The Transportation Department announced Friday it is banning Samsung Galaxy Note 7 phones from all airline flights because of nearly 100 incidents of the devices overheating and sometimes injuring owners.
The Federal Aviation Administration previously urged travelers not to turn on the phones or charge them during a flight, and not to pack them in checked luggage.
Samsung announced Monday it was halting production of the device after some updated versions of the phones continued to overheat, following a recall of the first version.

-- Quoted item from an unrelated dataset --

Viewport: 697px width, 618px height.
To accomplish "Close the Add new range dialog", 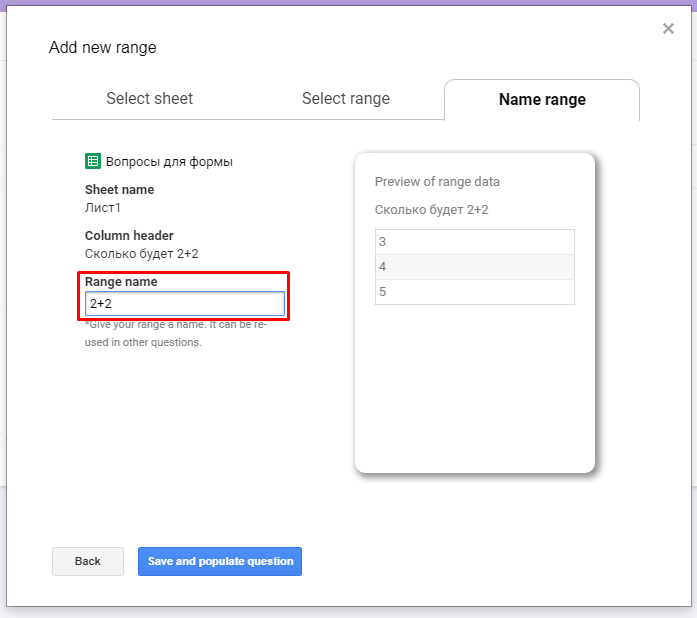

The company estimated the recalls will cost it $5.3 billion.
Transportation Secretary Anthony Foxx said the ban is effective Saturday at noon.
“We recognize that banning these phones from airlines will inconvenience some passengers, but the safety of all those aboard an aircraft must take priority,” Foxx said. “We are taking this additional step because even one fire incident inflight poses a high risk of severe personal injury and puts many lives at risk.”
Elliot Kaye, chairman of the Consumer Product Safety Commission, which is investigating the phone, said consumers should take advantage of opportunities for a refund for the recalled phones.
“The fire hazard with the original Note 7 and with the replacement Note 7 is simply too great for anyone to risk it and not respond to this official recall,” Kaye said.
Under the ban, the Samsung Galaxy Note 7 device is considered a forbidden hazardous material under the Federal Hazardous Material Regulations, which forbid airline passengers or crew from traveling with lithium cells or batteries or portable electronic devices that are likely to generate a dangerous evolution of heat.
If passengers attempt to travel by air with the devices, the phones might be confiscated and travelers fined, according to the department.
If an airline representative observes a traveler with the device before boarding a flight, the airline must deny boarding to the passenger until the phone is discarded, the department said.
If a flight crew member identifies that a passenger is in possession of the device in flight, the crew member must instruct the passenger to power off the device, not use or charge the device while aboard the aircraft and disable any features that may turn on the device, such as alarm clocks, the department said.
Some airlines had already begun bolstering their training and equipment for dealing with electronics fires during flights. A Samsung phone smoked and popped during boarding of a Southwest Airlines flight Oct. 5, forcing the evacuation of passengers without any injuries.